Less than 60% = 1 Point
- Cash flow payout ratio = 65%. 0 Points
- Debt to Total Capital - Too much debt can hinder dividend growth as cash is going to debt and interest payments. Total capital is a combination of debt and shareholders equity.
Less than 45 % = 1 Point
- Debt to total capital = 48%. 0 Points
Dividend Growth A stock needs to be growing its dividend on an annual basis. The growth of its dividend should be at a respectable rate, especially if the current yield is low. Total of four points available.
- Number of Consecutive Dividend Increases - The longer a company has been consistently raising a dividend, the more ingrained the dividend increase is part of the company culture and the less likely it would be changed.
10 to 20 Years = 1 Point
More than 20 Years = 2 Points
- Kimberly-Clark has raised its divided for 25 straight years. 2 Points
- 1 Year Cash Flow Payout Ratio <= Avg 5 Year - A cash flow payout ratio that is going up tells us that dividend payments are eating into the company's bottom line. This could signify a slowdown in dividend growth in the future or a slowdown in the companies earnings. Ideally we'd like the ratio to be less than or equal to the average 5 year payout ratio.
1 year cash flow ratio <= Avg 5 year = 1 Point
- 1 Year = 64% > Avg 5 Year = 57%. 0 Points
- 1 Year Dividend Growth Rate > Avg 5 Year - If the 1 year dividend growth rate is higher than the average 5 year, then we know the dividend growth is accelerating.
1 year dividend growth rate > Avg 5 year = 1 Point
- 1 Year Growth = 6.1% < Avg 5 Year = 7.4%. 0 Points
Fair Value If we're going to buy a stock, we don't want to purchase it went its overvalued. Total of 2 points available
- Current P/E < Avg 5 Year P/E - If the current P/E (price divided by earnings) is less than its average 5 year P/E, then we are getting the stock cheaper today than in the past.
Current P/E < Avg 5 Year P/E = 1 Point
- Current P/E = 16.8 > Avg 5 Year P/E = 15.8. 0 Points
- PEG < 1.5 - The PEG ratio (Price/Earnings To Growth ratio) is a valuation metric for determining the relative trade-off between the price of a stock, the earnings generated per share (EPS), and the company's expected growth.
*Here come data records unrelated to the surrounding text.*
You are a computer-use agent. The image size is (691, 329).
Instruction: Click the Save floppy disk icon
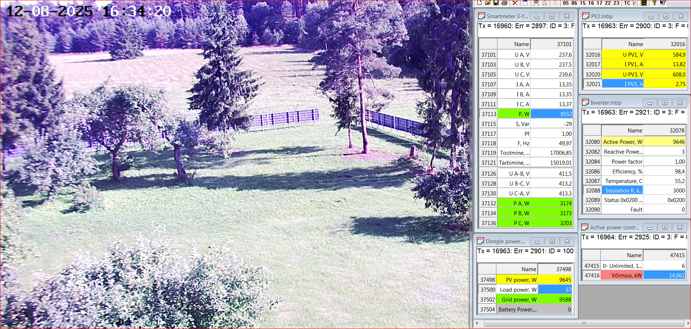point(496,3)
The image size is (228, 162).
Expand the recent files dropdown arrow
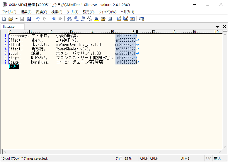pyautogui.click(x=16, y=19)
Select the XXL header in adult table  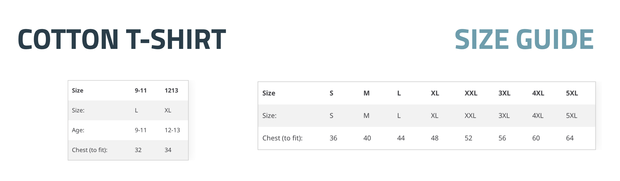[x=471, y=93]
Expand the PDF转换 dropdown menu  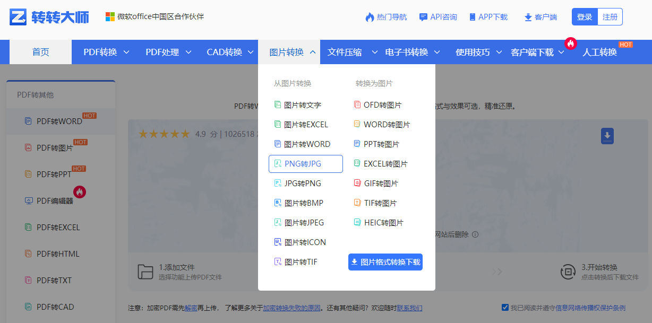[x=104, y=51]
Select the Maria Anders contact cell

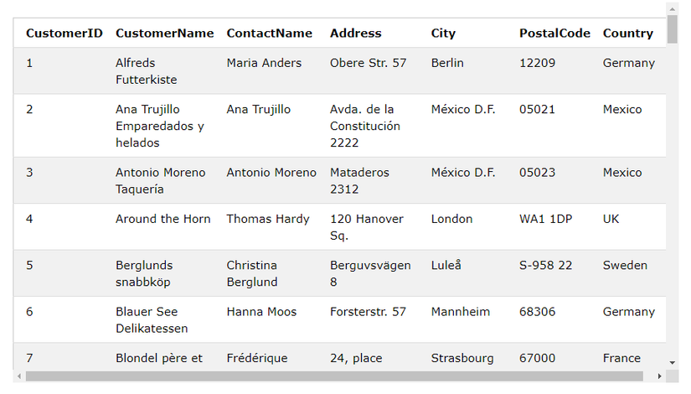point(264,63)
The lower the ratio the better.
PEG < 1.5 = 1 Point
- PEG = 2.56. 0 Points
Strengths - Kimberly-Clark has achieved strong brand recognition and customer loyalty to its products. It has a diversified business portfolio and its strong performance in the personal care segments supports top-line growth.
Weaknesses - Kimberly-Clark has a weak international presence which increases its business risk. Although Kimberly-Clark is large, it still lacks the scale of its key competitor Proctor & Gamble (PG).
Opportunities- New acquisitions and alliances would support the company’s global business plan strategy. An increasing preference for organic and natural personal care products could create higher margin opportunities. The aging baby boomer population should increase the market in adult diapers, of which Kimberly-Clark dominates with its Depends brand.
Threats - Economic conditions in the U.S. and Europe could have adverse affects on the company’s business. P&G, its much larger competitor, is able to put pricing pressure on Kimberly-Clark that could squeeze the company's margins. Kimberly-Clark’s bottom line is sensitive to fuel and wood pulp price increases.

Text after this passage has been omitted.